Les dosages détectent avec une sensibilité variable 3 formes circulantes :

  • la forme monomérique qui représente normalement environ 90 %, et est active
  • la big prolactine <10 %, formes di- et trimérique, d’activité incertaine,
  • a big big prolactine en proportion faible (5%), mais variable, peu ou pas active ; elle  correspond à un complexe prolactine-IgG qui peut donc donner lieu à des investigations inutiles dans env. 20 % des cas d’augmentation modérée (<100 mcg/l) 

Chez des patients asymptomatiques ; différents tests de laboratoire permettent d’éliminer cette fraction  peu significative.

Pathologies

Chez l’homme la prolactinémie est investiguée dans des cas d’infertilité, troubles de   la libido, gynécomastie, galactorrhée

Chez la femme, en cas d’irrégularités du cycle, hypogonadisme, galactorrhée …

En cas de suspicion de lésions du SNC

Prélèvement sanguin

Préférer le matin à jeun et au repos

Vérifier

  • l’absence de grossesse
  • la prise de médicaments hyperprolactinémiants connus, tels que : neuroleptiques divers, tricycliques, antihistaminiques, antiémétiques, et en  particulier métoclopramide, risperidone, domperidone

Le dosage peut se faire sous oestroprogestatifs

Causes d’augmentation

Des valeurs >100 mcg/l évoquent un adénome

Des augmentations modérées s’observent également en cas de : traumatisme crânien, lésions diverses du SNC,  post crise épileptique, insuffisances rénale, surrénale, hépatique, thyroïdienne, ovaires polykystiques

POLYGLOBULIE

 Souvent découverte fortuitement lors d’un bilan de routine, une polyglobulie (PG) n’a rien d’exceptionnel, mais est de nature à inquiéter, souvent à tort, le patient ; on peut toutefois rappeler que, quelle qu’en soit la cause, elle majore le risque de thrombose.

La PG correspond à une masse sanguine >36 ml/kg chez l’homme, >32 chez la femme.
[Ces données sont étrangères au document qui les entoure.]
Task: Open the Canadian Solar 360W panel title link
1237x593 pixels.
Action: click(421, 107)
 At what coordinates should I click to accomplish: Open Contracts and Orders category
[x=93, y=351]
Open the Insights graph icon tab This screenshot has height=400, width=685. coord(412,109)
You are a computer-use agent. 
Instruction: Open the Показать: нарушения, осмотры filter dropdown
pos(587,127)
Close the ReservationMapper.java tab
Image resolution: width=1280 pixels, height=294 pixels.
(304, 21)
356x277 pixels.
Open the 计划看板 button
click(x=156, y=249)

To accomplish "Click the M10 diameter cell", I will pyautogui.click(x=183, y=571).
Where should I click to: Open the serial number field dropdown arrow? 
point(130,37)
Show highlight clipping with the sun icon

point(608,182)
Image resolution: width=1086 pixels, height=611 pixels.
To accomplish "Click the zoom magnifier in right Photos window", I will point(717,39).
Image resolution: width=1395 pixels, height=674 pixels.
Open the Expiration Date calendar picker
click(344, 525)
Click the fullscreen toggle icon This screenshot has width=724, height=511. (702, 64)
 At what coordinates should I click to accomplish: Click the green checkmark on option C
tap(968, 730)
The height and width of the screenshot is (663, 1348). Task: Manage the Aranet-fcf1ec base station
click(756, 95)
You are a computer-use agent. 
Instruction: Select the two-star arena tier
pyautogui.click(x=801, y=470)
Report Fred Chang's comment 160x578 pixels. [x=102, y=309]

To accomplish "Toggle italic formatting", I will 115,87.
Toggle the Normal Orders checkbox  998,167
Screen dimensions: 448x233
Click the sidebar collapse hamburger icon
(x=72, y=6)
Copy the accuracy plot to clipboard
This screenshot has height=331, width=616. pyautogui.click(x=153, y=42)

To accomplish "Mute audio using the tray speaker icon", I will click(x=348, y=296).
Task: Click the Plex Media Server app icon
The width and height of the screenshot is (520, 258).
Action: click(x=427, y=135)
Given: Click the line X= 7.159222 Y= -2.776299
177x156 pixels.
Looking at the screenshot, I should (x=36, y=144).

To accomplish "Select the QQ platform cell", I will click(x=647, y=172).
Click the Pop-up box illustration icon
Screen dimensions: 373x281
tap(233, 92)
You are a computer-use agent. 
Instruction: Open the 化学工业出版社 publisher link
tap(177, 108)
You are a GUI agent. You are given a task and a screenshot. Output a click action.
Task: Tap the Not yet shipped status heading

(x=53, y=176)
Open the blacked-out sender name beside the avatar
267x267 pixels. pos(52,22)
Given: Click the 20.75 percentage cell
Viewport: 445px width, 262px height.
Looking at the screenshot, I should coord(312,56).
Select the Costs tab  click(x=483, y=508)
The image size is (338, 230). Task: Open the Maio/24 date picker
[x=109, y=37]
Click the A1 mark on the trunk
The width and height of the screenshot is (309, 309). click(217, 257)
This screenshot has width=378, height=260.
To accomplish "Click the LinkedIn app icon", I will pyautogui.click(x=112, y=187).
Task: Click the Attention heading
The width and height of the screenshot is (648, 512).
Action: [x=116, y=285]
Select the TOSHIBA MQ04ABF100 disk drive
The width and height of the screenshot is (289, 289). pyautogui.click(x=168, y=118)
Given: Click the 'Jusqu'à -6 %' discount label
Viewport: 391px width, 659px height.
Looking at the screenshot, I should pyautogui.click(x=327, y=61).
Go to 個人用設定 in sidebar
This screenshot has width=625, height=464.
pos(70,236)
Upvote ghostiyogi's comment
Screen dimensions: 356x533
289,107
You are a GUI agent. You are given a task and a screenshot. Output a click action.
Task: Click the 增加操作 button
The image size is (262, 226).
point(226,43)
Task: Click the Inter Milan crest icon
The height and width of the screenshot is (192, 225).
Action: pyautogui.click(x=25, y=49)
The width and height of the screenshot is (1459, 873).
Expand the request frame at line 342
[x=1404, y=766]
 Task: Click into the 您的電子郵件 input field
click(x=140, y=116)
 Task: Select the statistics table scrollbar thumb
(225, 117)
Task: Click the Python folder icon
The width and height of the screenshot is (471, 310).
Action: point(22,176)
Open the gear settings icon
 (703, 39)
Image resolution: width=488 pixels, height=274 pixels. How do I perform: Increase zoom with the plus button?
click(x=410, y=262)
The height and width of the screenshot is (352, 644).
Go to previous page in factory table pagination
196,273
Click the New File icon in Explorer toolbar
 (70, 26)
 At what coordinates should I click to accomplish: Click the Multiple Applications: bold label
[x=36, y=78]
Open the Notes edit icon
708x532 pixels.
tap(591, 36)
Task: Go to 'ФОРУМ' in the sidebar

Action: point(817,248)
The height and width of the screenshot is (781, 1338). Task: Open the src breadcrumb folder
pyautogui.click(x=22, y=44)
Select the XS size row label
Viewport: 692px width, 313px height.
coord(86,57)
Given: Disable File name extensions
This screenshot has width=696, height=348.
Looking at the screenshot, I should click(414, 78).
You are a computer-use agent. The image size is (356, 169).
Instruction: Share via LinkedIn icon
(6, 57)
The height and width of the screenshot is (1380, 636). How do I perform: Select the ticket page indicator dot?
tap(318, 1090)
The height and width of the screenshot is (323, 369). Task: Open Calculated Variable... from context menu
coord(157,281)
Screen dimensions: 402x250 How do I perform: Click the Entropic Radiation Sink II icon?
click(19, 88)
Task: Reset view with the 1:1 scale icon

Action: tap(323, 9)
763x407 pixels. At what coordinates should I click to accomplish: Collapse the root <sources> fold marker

Cette mesure étant rarement disponible, on considère comme suspect un hématocrite >50 % chez l’homme, >45 % chez la femme, avec une numération des hématies >6.10 6/mm3   

Pour des valeurs d’hématocrite >60 et 56 respectivement, une PG vraie peut être affirmée, en l’absence de déshydratation.

La mise au point consiste à éliminer d’abord une PG secondaire parfois simplement au vu du contexte clinique, ainsi qu’une fausse PG, avant d’envisager une PG primitive, maladie de Vaquez.

Fausse PG

  • due à une hémoconcentration, suite à un épisode de diarrhée, prise de diurétiques … voir le taux des protéines, ionogramme
  • microcytose, avec un hématocrite normal, se voit souvent dans les thalassémies ; voir HbA2

PG secondaires  (les plus fréquentes)

Conséquence de la production d’érythropoïétine (EPO) en conditions d’anoxie, parfois d’origine tumorale ; on notera que le dosage d’EPO ne montre pas toujours une valeur augmentée dans ce contexte,et n’est donc pas recommandé en premier lieu pour ce diagnostic ; la mesure des gaz  sanguins peut être utile dans certains cas :

  • tabagisme, insuffisance respiratoire, cardiopathies, shunt droite-gauche … apnées du sommeil
  • insuffisance rénale terminale
  • tumeurs rénales, méningiome, hépatocarcinome, phéochromocytome …
  • séjour en altitude, prise d’EPO, prise d’androgènes à haute dose
  • variant hyperaffine de l’hémoglobine (rare), déficit en 2,3-DPG (très rare), voir P50 abaissée

PG primitive

très rare chez les moins de 20 ans, souvent avec perturbation des autres lignées sanguines : leucocytes (polyneutros) et thrombocytes

PG congénitale (très rare)

Vaquez : rechercher la mutation JAK2 V617F, présente dans 99 % des cas

POLLINOSES

Les allergènes moléculaires permettent d’éclairer ce problème de façon simple et efficace  : l’approche exclut d’emblée l’interférence (env. 20% des cas), des CCD (groupes sucrés des plantes, non présents chez les mammifères, capables de produire des IgE non impliquées en clinique), elle permet une mise au point diagnostique en très peu de tests avec en outre valeur prédictive quant aux sensibilisations alimentaires.

INAMI : maximum 6 tests –

La première floraison est celle des arbres (noisetier)

Arbres : (3 tests)

  1.  rBet v1 : en Europe du nord, l’allergène majeur du bouleau (Betula Verrucosa), une PR10, est responsable de quasi toutes les pollinoses aux arbres (>95%), et inducteur de environ 70% des sensibilisations alimentaires.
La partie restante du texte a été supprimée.